The truth is... It is after having read and enjoyed Sound and Fury, Light in August and As I Lay Dying... that I decided I wanted to read more works from Faulkner. Perhaps not the right choice for me at this point, Absalom, Absalom! seems both more challenging and less satisfying.
Due to the fact that I cannot see much differences between the narrative voices I've encountered so far, at times it seems to me that W.F. is giving us his many drafts of the same story to read, letting us decide what to make of it. I am still curious to see how the whole will appear to me once I reach the end,.. but making my way to there will require some patience.
Ah. Well. I had not realized that you had read those works. If you've read those three (in particular), then
Absalom, Absalom! makes a great deal of sense as the next work to read.

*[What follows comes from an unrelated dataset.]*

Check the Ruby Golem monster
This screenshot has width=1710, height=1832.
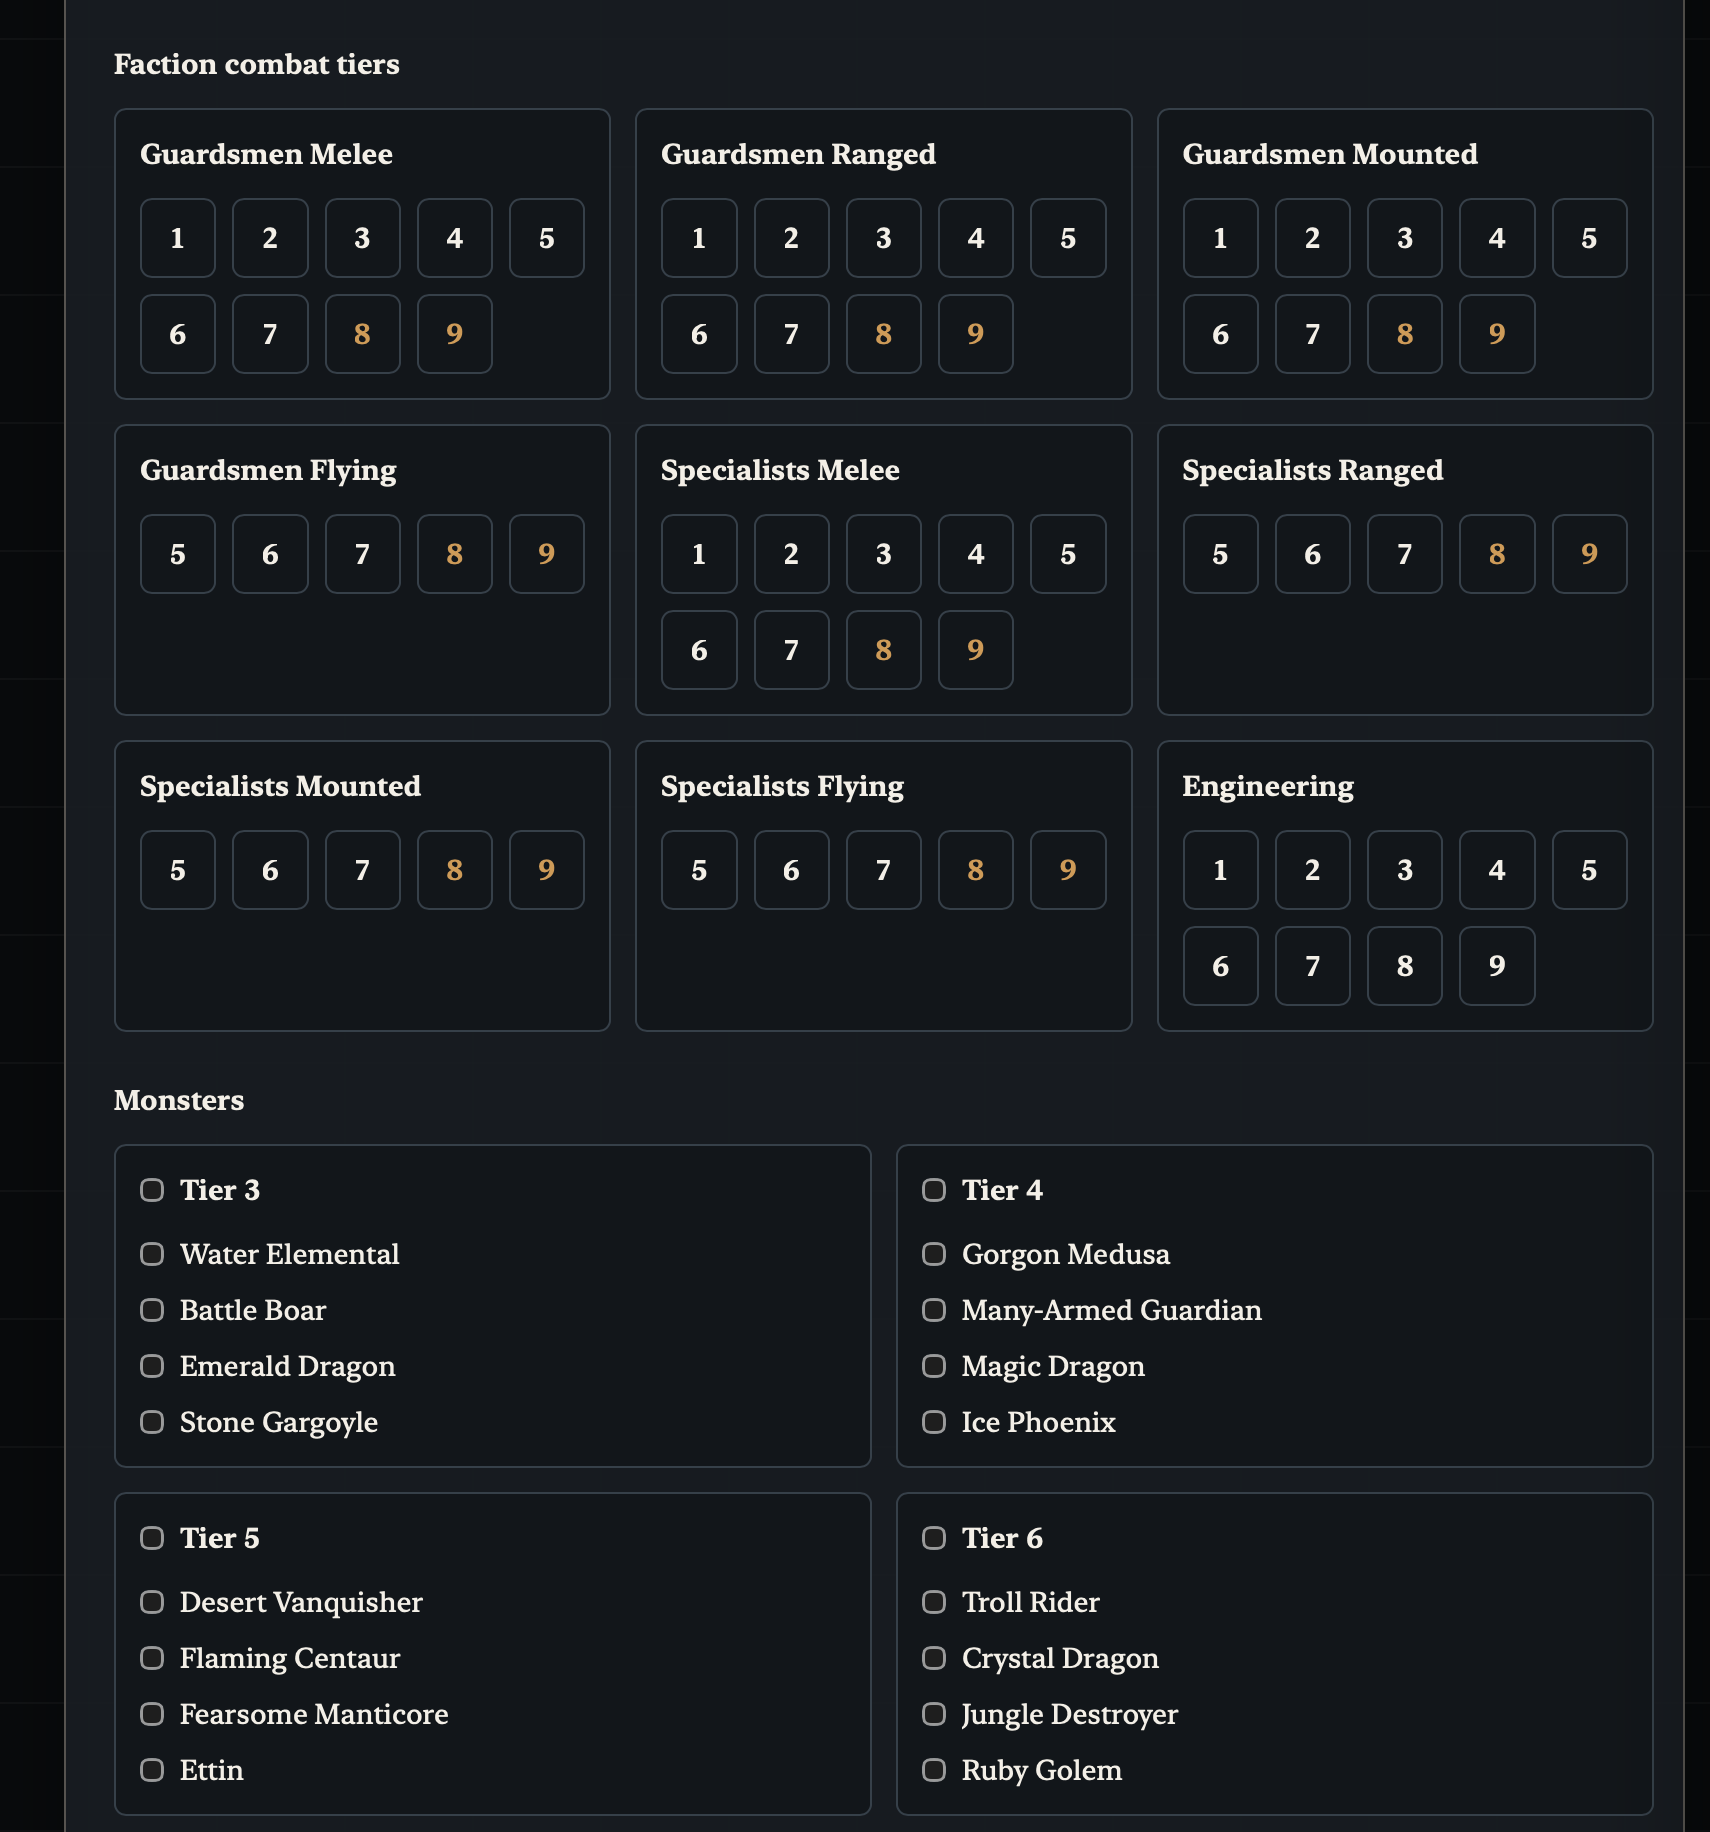coord(934,1770)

I read Faulkner in an idiosyncratic order which I wish I had not (thus, the first work I read was
As I Lay Dying (which I think was a very good first book of his to read) followed by
Absalom, Absalom! Only then did I read
Light in August, a few other things, and then, many years later
The Sound and the Fury). I should probably re-read all of them but my impression--in retrospect--is that
Absalom, Absalom! is his greatest achievement, followed closely by
The Sound and the Fury, and that the latter is much easier to read, especially once the first part is finished. In a way, if you read The Sound and the Fury backwards, it's almost a blueprint (or perhaps a guide) to how to read
Absalom, Absalom!
Although I am loath to turn to Wikipedia for worthwhile literary criticism, I do think that the entry on
Absalom, Absalom! contains a few insights that are worth considering. Because it's such a complex work, it's hardly reducible to easy summary; nevertheless, the following observations are, I think, helpful.
"Absalom, Absalom! juxtaposes ostensible fact, informed guesswork, and outright speculation—with the implication that
reconstructions of the past remain irretrievable [my emphasis] and therefore imaginative. Faulkner stated that, although none of the narrators got the facts right since "no one individual can look at truth," a truth exists and that the reader can ultimately know it. Most critics have tried to reconstruct this truth behind the shifting narratives, or to show that such a reconstruction cannot be done with certainty or even to prove that there are factual and logical inconsistencies that cannot be overcome. But some critics have stated that, fictional truth being an oxymoron, it is best to take the story as a given, and regard it on the level of myth and archetype, a fable that allows us to glimpse the deepest levels of the unconscious and thus better understand the people who accept (and are ruled by) that myth—Southerners in general and Quentin Compson in particular.
By using various narrators expressing their interpretations, the novel alludes to the historical cultural zeitgeist of Faulkner's South, where the past is always present and constantly in states of revision by the people who tell and retell the story over time; it thus also explores the process of myth-making and the questioning of truth."
I disagree with Faulkner. I do not think a single truth exists. I think there is a truth that exists for each character that is different for every other character. We are all imprisoned, to an extent, by our positions and our viewpoints and so our truths (and our knowledge) may overlap. But "turth" will never be the same thing for any two people. And I think that
Absalom, Absalom! is the perfect example of that.